One of the great problems of the world today is undoubtedly this problem of not being able to talk to scientists, because we don’t understand science. They can’t talk to us because they don’t understand anything else, poor dears. (Michael Flanders)

For a while, I’ve made myself slightly miserable (only slightly – I’m generally a very happy guy) by seeing just how impoverished my own understanding of computing is compared with my “heroes” in the industry: Eric Lippert, Joe Duffy, and Wes Dyer to name but three. I always learn a lot from their blogs, but often I don’t manage to take it all in. I understand enough about Wes’s post about monads to realise that I’ve probably implemented a monad with my (incredibly primitive) Future classes in “push LINQ” – but my grasp of them is tenuous at best. I understand enough about threading to be able to reason about concurrency in my day-to-day life, but I’m never going to have Joe’s depth of knowledge of either the Windows-specific stuff or the underlying principles and theories. I can hold an interesting (to me) conversation with Eric over email, but I suspect that if we were talking in real life I’d have to constantly ask him to slow down.

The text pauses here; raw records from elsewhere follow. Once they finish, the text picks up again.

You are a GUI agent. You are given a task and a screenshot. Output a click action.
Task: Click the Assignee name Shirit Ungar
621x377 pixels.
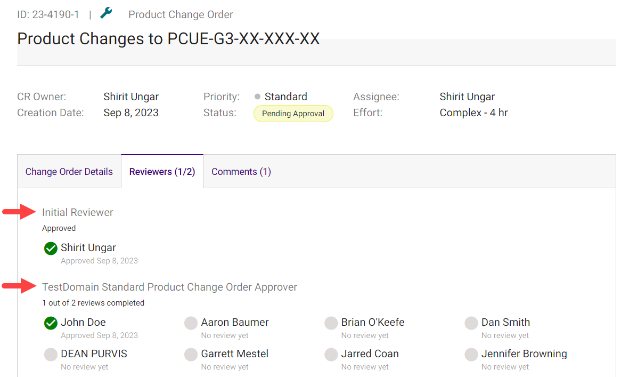point(467,97)
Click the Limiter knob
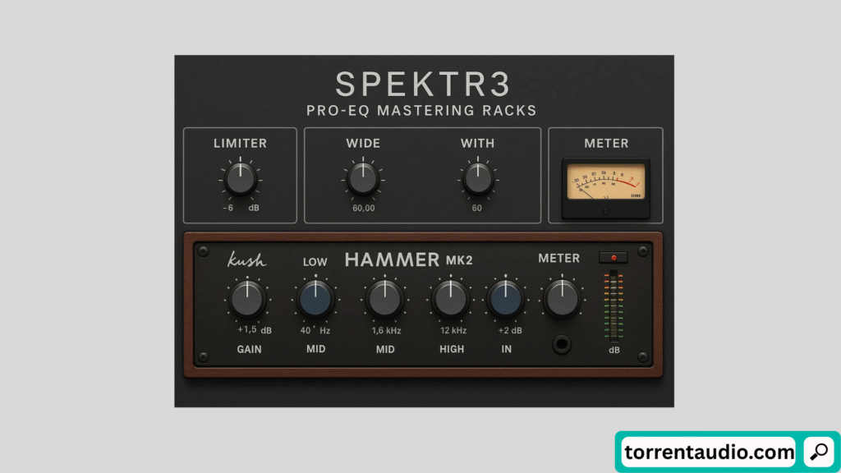 [240, 177]
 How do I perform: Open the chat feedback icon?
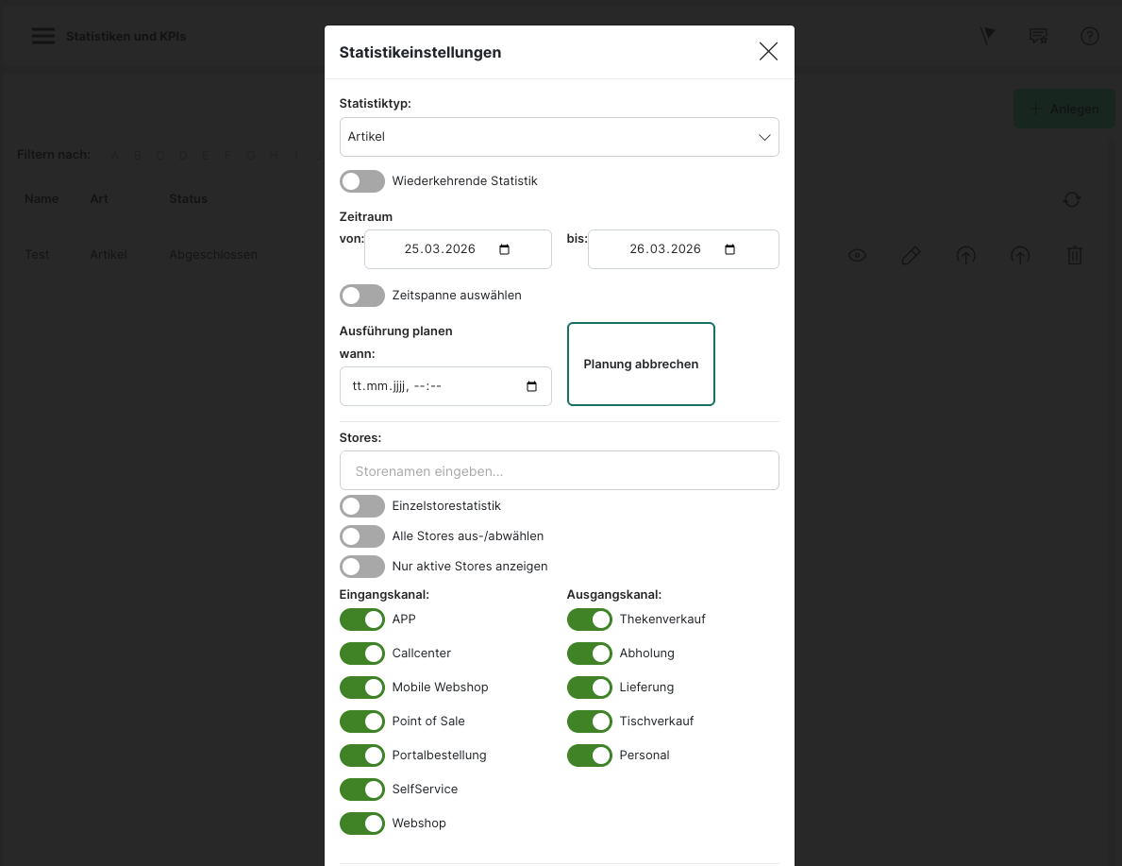[x=1038, y=37]
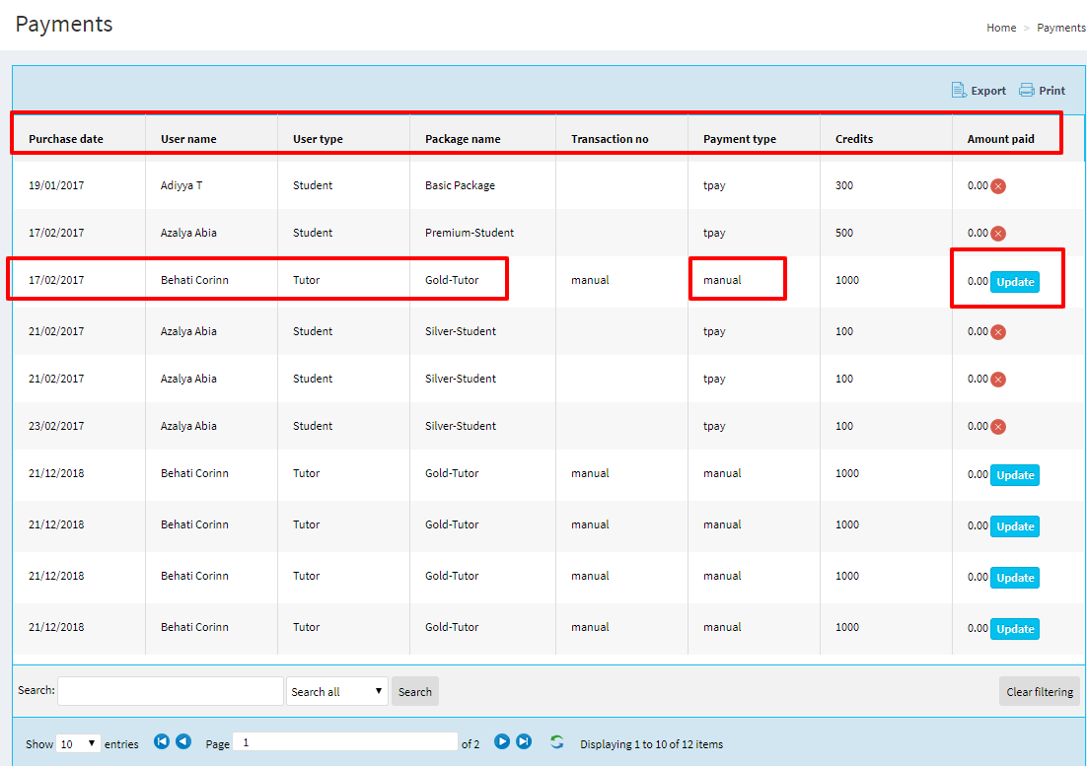Click the Clear filtering button
1087x766 pixels.
(1039, 692)
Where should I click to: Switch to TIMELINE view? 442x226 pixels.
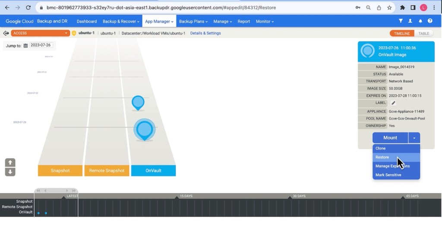point(402,33)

This used to bother me. I used to almost feel that it was unfair that others were so much smarter than me. Yes, I know how arrogant that sounds even in terms of ambition, and I’m not going to flinch away from the term. However, I’m a bit more comfortable with my place in life now. You see, just because they’re so much smarter than me doesn’t mean I’m useless. I want to be a bridge.

People have occasionally used the word “expert” about me, entirely inappropriately. I’m not an expert in threading, or floating point, or text encoding. I know a bit more about those topics than most developers, and sometimes that’s all that’s required to be labeled as an expert these days. After the last ten months, I could probably agree with the label when applied to C# as a language, although certainly not .NET as a framework, or even the act of developing in C#. I happen to have read the spec more closely than most people, and retained that information reasonably well, that’s all.

The trouble is, real experts can be hard to understand sometimes for the “average developer” (again, I know how that sounds; I’m not putting myself above this “average developer” in all or even many respects, just on the topics I happen to write about). Don’t get me wrong: it’s not because they lack communication skills (although that’s sometimes the case). It’s that a lot of what they talk about is at a level of depth which requires a lot of background knowledge for one to properly understand it. This is where I believe I can play a useful role – I like explaining the most useful bits of what I’ve understood from the experts, but in a way which hopefully any interested developer can understand.

C# in Depth is a good manifestation of that. If you want the unadulterated “truth” about C# (at least in theory) you look at the spec. But that’s frankly a pain to read, and there’s very little to distinguish the bits which are really important from the corner cases which you’re unlikely to ever encounter. I hope my book covers provides more depth than the level of knowledge most C# developers already have (and more depth than most other books provide), but without going so deep as to be impenetrably difficult to understand.

Having identified this role, I’m really quite happy to try to fulfil it. I just hope I can keep doing so. It’s a lot of fun.